Fifth, God’s invitation always comes with a crisis of belief. The Israelites experienced one crisis of belief after another. They were so far away from a right relationship with God that believing and trusting God was a huge hurdle for them. But with each crisis God was working on each individual heart. When we face a crisis of belief, sometimes the crisis can be wrapped up with a group of people and their reactions. Yet, God is seeking each heart individually to come to him and worship him.
Sixth, a relationship with God requires major adjustments in the Israelites lives. By the end of the Book of Exodus the Israelites emerge as a new culture. They establish the Tabernacle as the place for God’s presence to rest. They establish the Law of the 10 Commandments. They establish regulations for worship. And, the foundation of an emerging religious community was established with the course of a year or two.

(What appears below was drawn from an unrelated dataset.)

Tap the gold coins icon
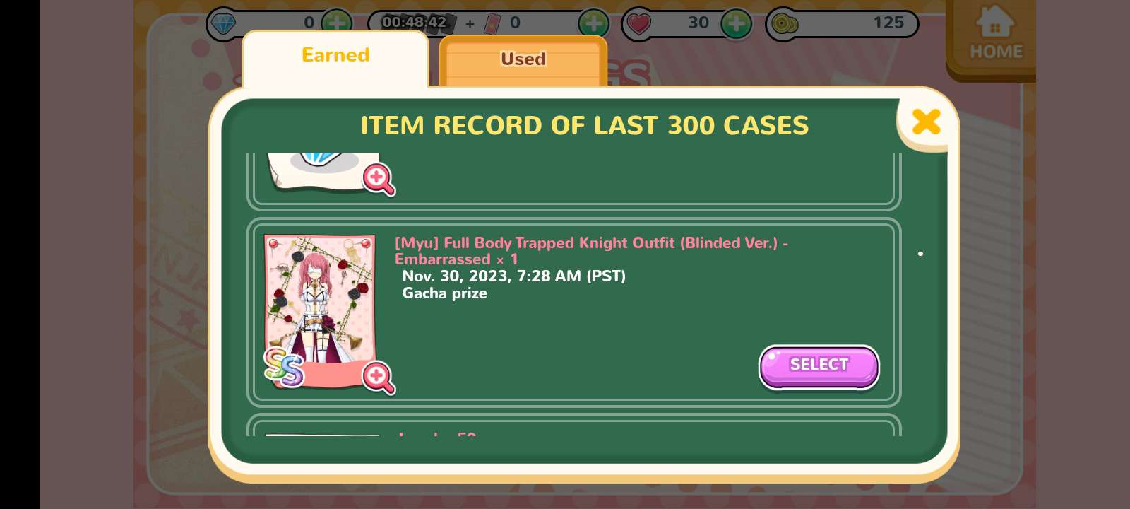Image resolution: width=1130 pixels, height=509 pixels. pos(783,25)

Last, God can be known personally through experiences of him. God invites us on a deepening personal journey with him. God invites us to see his working all around us. God desires to express his love toward us, and receive our love toward him. God invites us to participate in a love relationship. God desires to fill us anew with this Holy Spirit. God invites to come to him in our crisis of belief. When our character and personality are tested, God invites us to wrestle with our selves. God is chasing after the transformation of your heart. God requires that you and I make major adjustments to our lives to line up with who God is.
What will you do this week to adjust to where God is calling you?
If God required this much from the people of Israel, how much more he expects of those who follow him today. When you accepted Christ as your Lord and Savior that was only the beginning of the journey of transformation within your heart. God invites each of us to experience him day-by-day through Jesus and his already-not-yet Kingdom inside of us. Today, we are the sanctuary of God’s presence. No longer do we need the Tabernacle to worship God as Jesus fulfilled all righteousness. So how much more are we called to honor God with our bodies.
Press on, dear friends, into all that God has for us in the Kingdom. Run the race set before you. Make this week different from the last one by spending more time with God in prayer and exercising patience like Moses exampled for us in this story today.